Deuteronomy is presented as Moses’ final proclamation. In this week’s portion, the Torah narrative records Moses teaching the laws of Sinai to the generation born in the wilderness following the Exodus.
Contemporary scholars generally agree that the core of what we know as Deuteronomy correlates with a story found in the book of II Kings, chapters 22 and 23. There, King Josiah, the monarch reigning in Judea circa 621 BCE, orders repairs on the Temple in Jerusalem. During the repairs a scroll is “discovered.” That scroll is assumed by modern scholars to be similar to or even identical with the core of Deuteronomy.
In this week’s portion we find some extremely harsh strictures regarding the native population of the land of Canaan: “You must destroy all the sites of the nations you are to dispossess where they worshiped their gods…. Tear down their altars, smash their pillars, put their sacred posts to the fire, and cut down the images of their gods….” (Deuteronomy 12:2-3)
Although the Torah presents this as in the time of Moses, if we correlate it instead with the seventh pre-Christian century, the imprecation becomes clearer. Josiah was a reforming monarch, assuming the throne after several syncretistic sovereigns who were not reluctant to blend Israelite and pagan worship.
The prophets of that time, notably Jeremiah, were militant in their opposition to these deviant practices. In Josiah, the reformist party found its patron, and he is remembered for carrying out exactly the type of destruction suggested in this week’s portion (see II Kings 23).
Traditional Jewish forms of interpretation would probably suggest that Deuteronomy’s proscriptions applied only to pagan worship. Since the Middle Ages, Jewish authorities have not considered Christianity and Islam to be “idolatrous” — but this begs the question.
Of greater significance is an underlying attitude that guided the deuteronomic writers. Within their proscriptions against paganism is an assumption that, left to their own devices, the Israelites will be unable to resist the appeal of other gods. Unless the temptation is removed, the risk remains that assimilation will encroach on Israelite identity. (The priestly writers within the Torah often take a related but distinct view that paganism pollutes the very Land of Israel and thus renders it unfit for the habitation of God.)
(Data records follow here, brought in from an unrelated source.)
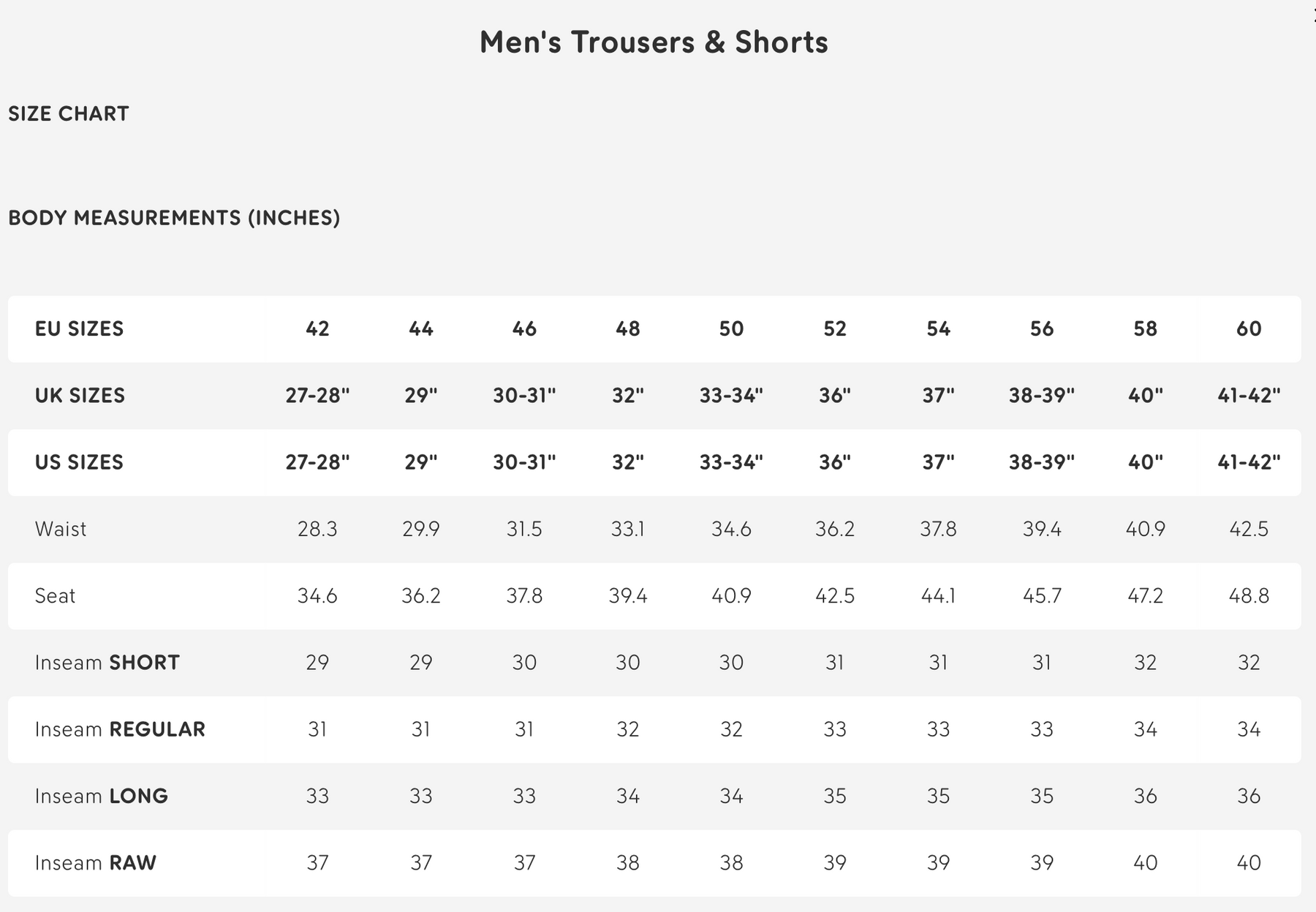Select the waist value 33.1
The width and height of the screenshot is (1316, 912).
[627, 529]
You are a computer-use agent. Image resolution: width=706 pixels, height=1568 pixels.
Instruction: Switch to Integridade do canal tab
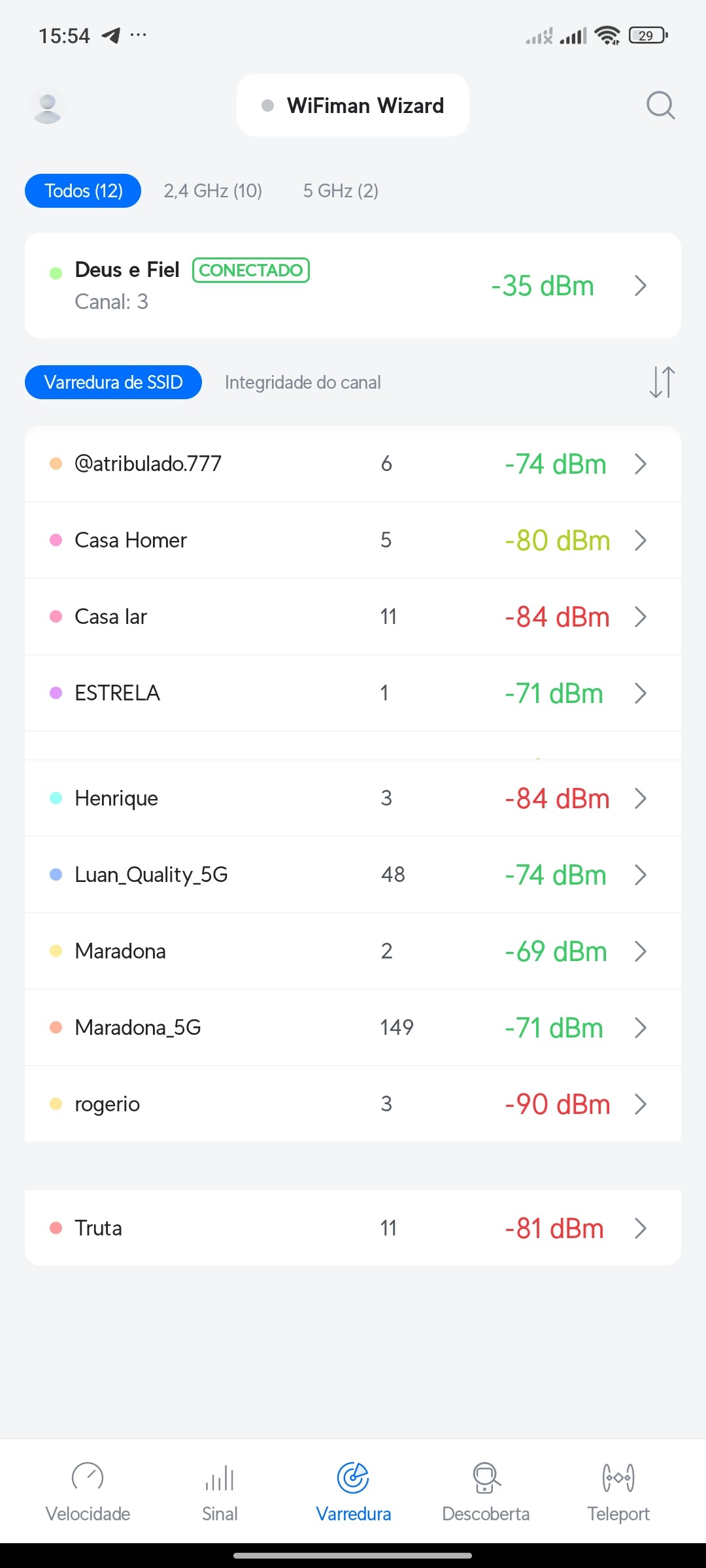[303, 382]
While some try to do so, it is anachronistic to apply the words of Deuteronomy either to contemporary Israeli or North American Jewish life. There are those who, for example, favor the morally problematic “population transfer” of Palestinians out of Israel as a viable approach, using the words of this week’s portion, to support a radical and ethically impaired proposal. Similarly, there are those who find the open culture of North America to be a seductive snare designed to lure observant Jews away from fidelity to Jewish tradition. They forbid access to public education, television, the Internet, or any non-sanctioned travel outside of observant enclaves, lest people be exposed to things that can “lead them astray.”
In both cases, the assumptions that Jewish identity can be maintained only in isolation, that anything outside of exposure to Judaism will be an enticement, and that both Jews and Judaism are under siege from potential exposure to outside interests and influences remain the concern of a few but irrelevant to the majority of contemporary Jews.
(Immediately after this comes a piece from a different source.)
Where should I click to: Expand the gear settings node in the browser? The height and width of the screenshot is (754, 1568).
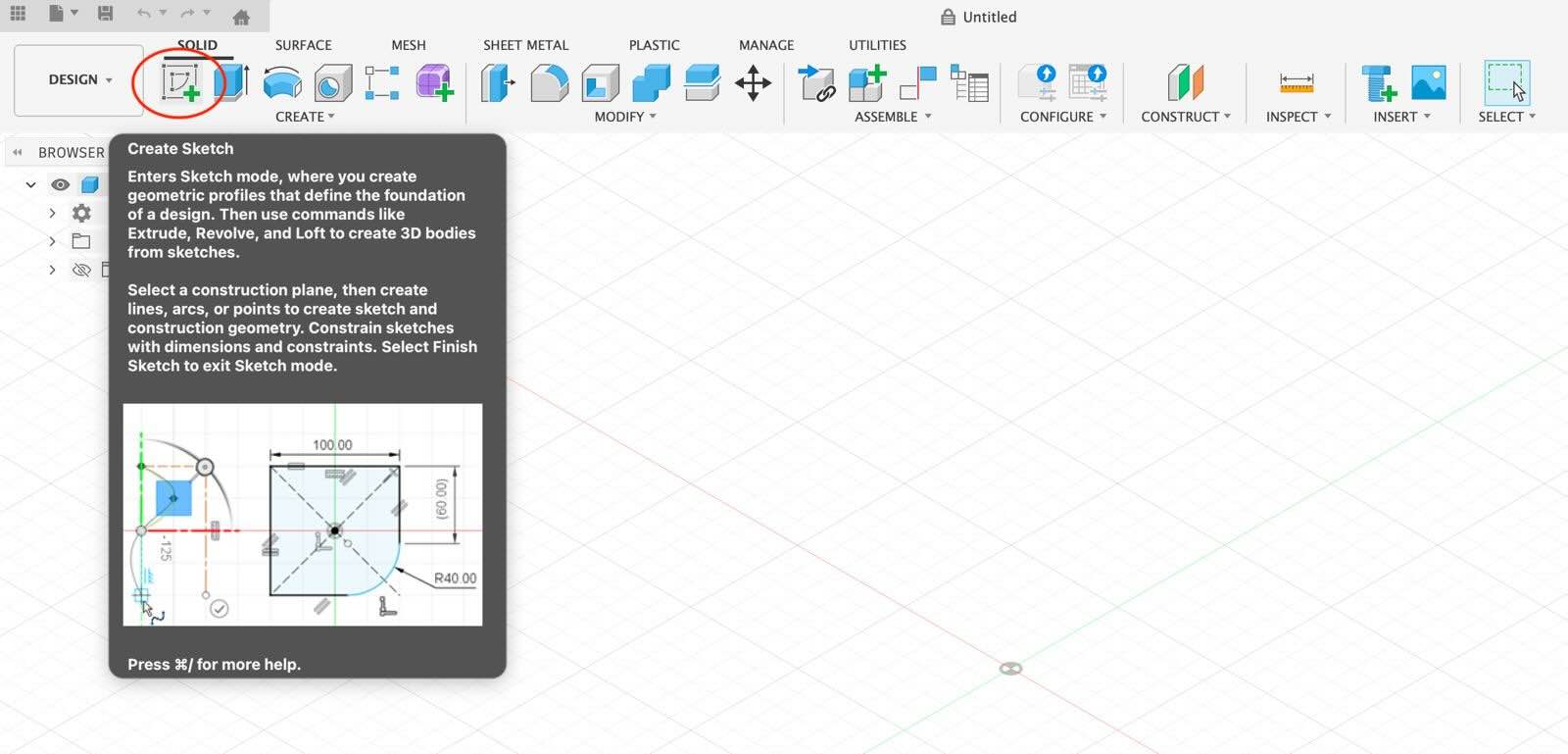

The majority of contemporary Jews have long accepted the blessings of living in open societies, and have continually sought to adapt Jewish identity and tradition so that it is not a choice of “either/or” but “both/and.” While the various religious streams, Zionist ideologies, and cultural and secular forms of Judaism may have offered different programs to maintain this balance, each shares the assumption that a choice between Judaism and everything else need not be made — a stark contrast to this week’s Torah reading.
Deuteronomy’s angry assumption that other faiths are de facto threats to Judaism is no longer a compelling message, not least in response to the rise in the rate of intermarriage. Jews married to non-Jews understandably do not find it hard to see their in-laws as pagan idolaters needing to be eradicated, nor do they see the various faith traditions they may represent as corrosive of Jewish identity.
Contemporary Jewish identity is not so insecure that it can only be built on opposition and avoidance of “the Other.” At our best, we choose to engage with other cultures and faiths in discussion and dialogue, which enriches and enhances our shared humanity. We are in fact a community striving to understand ourselves better through the very kinds of interactions that constitute the blessings of Judaism under freedom, a Judaism that our deuteronomic ancestors could not have anticipated, let alone imagined.